Since its launch in 2003, social-networking site MySpace (NWS) has been associated with music fans, as well as teens and twentysomethings seeking to meet or contact friends online, but now the site hopes to court another trendy group: fashionistas. On Aug. 28, MySpace launches a fashion community just in time for the spring 2008 runway shows that will take place during New York's Fashion Week, Sept. 5-12.
The move reflects MySpace's strategy of identifying the communities of interest that have grown organically and the building official member communities around them, turning once-grassroots groups into content platforms for old-media companies and consumer brands. But will the top-down approach work? And if so, who will be the big winners—the established corporations or the unknown designers trying to make their names among peer-driven social networks?

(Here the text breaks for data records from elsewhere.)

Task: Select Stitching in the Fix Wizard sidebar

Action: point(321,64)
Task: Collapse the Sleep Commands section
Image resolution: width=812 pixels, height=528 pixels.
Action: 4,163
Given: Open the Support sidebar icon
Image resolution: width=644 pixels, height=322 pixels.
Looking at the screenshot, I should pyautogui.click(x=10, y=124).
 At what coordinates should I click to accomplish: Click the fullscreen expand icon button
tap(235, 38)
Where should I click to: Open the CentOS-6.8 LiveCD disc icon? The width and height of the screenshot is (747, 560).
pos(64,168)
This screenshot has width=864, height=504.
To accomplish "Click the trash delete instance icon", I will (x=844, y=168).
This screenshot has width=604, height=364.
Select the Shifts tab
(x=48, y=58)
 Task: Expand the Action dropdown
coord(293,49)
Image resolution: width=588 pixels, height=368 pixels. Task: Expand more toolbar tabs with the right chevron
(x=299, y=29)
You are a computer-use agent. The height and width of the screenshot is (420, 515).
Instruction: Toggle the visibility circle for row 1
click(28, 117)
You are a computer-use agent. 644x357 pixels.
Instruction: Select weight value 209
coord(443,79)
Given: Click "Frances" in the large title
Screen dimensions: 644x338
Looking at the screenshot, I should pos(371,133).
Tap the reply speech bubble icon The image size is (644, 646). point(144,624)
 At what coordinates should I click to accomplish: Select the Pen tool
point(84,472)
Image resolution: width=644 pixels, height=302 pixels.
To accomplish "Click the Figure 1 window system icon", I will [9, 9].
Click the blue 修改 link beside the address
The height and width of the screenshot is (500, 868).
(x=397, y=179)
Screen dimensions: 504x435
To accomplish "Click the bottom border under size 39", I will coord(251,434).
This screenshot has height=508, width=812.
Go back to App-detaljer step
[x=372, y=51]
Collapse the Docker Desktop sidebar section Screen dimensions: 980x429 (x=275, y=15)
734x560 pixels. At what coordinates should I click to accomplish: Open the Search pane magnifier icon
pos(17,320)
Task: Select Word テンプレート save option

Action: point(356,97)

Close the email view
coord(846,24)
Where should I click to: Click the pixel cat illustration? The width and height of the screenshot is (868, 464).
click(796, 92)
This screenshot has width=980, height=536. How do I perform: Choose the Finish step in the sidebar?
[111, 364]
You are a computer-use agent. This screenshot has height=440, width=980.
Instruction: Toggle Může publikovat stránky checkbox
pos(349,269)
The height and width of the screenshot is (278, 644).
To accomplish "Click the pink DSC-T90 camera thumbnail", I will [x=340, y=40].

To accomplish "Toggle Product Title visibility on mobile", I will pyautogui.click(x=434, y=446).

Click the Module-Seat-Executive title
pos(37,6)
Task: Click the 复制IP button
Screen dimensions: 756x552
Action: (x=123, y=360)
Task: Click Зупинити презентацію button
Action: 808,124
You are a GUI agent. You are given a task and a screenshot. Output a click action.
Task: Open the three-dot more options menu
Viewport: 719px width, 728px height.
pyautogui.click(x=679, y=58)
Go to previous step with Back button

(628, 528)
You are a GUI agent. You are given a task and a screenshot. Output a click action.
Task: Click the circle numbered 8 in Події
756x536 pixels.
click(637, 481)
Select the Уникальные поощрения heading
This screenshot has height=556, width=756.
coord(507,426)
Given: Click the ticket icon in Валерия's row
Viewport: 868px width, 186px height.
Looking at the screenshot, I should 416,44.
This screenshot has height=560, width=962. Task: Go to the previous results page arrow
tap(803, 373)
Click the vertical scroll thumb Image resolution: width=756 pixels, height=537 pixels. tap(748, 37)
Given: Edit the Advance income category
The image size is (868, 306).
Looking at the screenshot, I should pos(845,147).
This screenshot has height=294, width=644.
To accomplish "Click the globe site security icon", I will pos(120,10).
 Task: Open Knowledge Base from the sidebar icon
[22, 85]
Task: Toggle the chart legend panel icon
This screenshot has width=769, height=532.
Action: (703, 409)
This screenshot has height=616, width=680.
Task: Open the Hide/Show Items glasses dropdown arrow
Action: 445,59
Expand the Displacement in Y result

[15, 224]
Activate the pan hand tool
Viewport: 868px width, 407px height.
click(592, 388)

These are the questions that surround MySpace's fashion community, whose no-frills beta-version launch last September was timed to coincide with the 2006 New York Fashion Week shows. The new, redesigned landing page is appropriately stylish. It features a highly textured set of images, including a price-tag graphic featuring a daily fashion trend and tactile images of fabric swatches. In addition, a series of video screens of varying shapes shows interviews with bands and stars—including actress/musician Hilary Duff—who talk about their own dressing habits. Slick content from big-media partners such as InStyle magazine, including behind-the-scenes footage of photo shoots and how-to guides for applying makeup, is positioned near user-generated videos submitted by aspiring designers.
But the site didn't always look so, well, fashionable. And earlier this summer, some MySpace members seemed perplexed as to the purpose of the newly formed online community. Back in June, 14-year-old Brittany wrote, "hey this myspace fashion is totally cool but whats [sic] the whole point for it?"
According to Todd Dufour, director of MySpace's marketing department, the point is that users were already forming groups devoted to clothing brands—now MySpace is just making the process easier. Just as they helped nurture the music and comedy sites, MySpace spent a year developing the fashion site's home page.
"There are 165,000 members of the Abercrombie & Fitch (ANF) group," Dufour says, referring to the casual clothing chain, counting numbers that appeared before the launch of the MySpace fashion community. "And there are 74,000 fashion-related groups already."
So what's in it for MySpace? Presumably, the relationships the company's developing with established media properties, such as Time's (TWX) InStyle magazine, which partnered with the social-networking site during the beta period and has since expanded its video offerings.
"InStyle approached us, as did Condé Nast [Publications]," says Dufour, of the two partners. He won't discuss the financial details of either deal, which establish MySpace as a nonexclusive platform for the magazines' content.
"Publishers are trying to figure out how to bring their brands online, how to appeal to our demographics," he explains. With nearly 70 million unique visitors per month, MySpace offers these magazines an additional way to market to online audiences beyond their own branded Web sites. How effective partnering with MySpace will be, in terms of direct revenue from subscription or single-copy sales, has yet to be seen.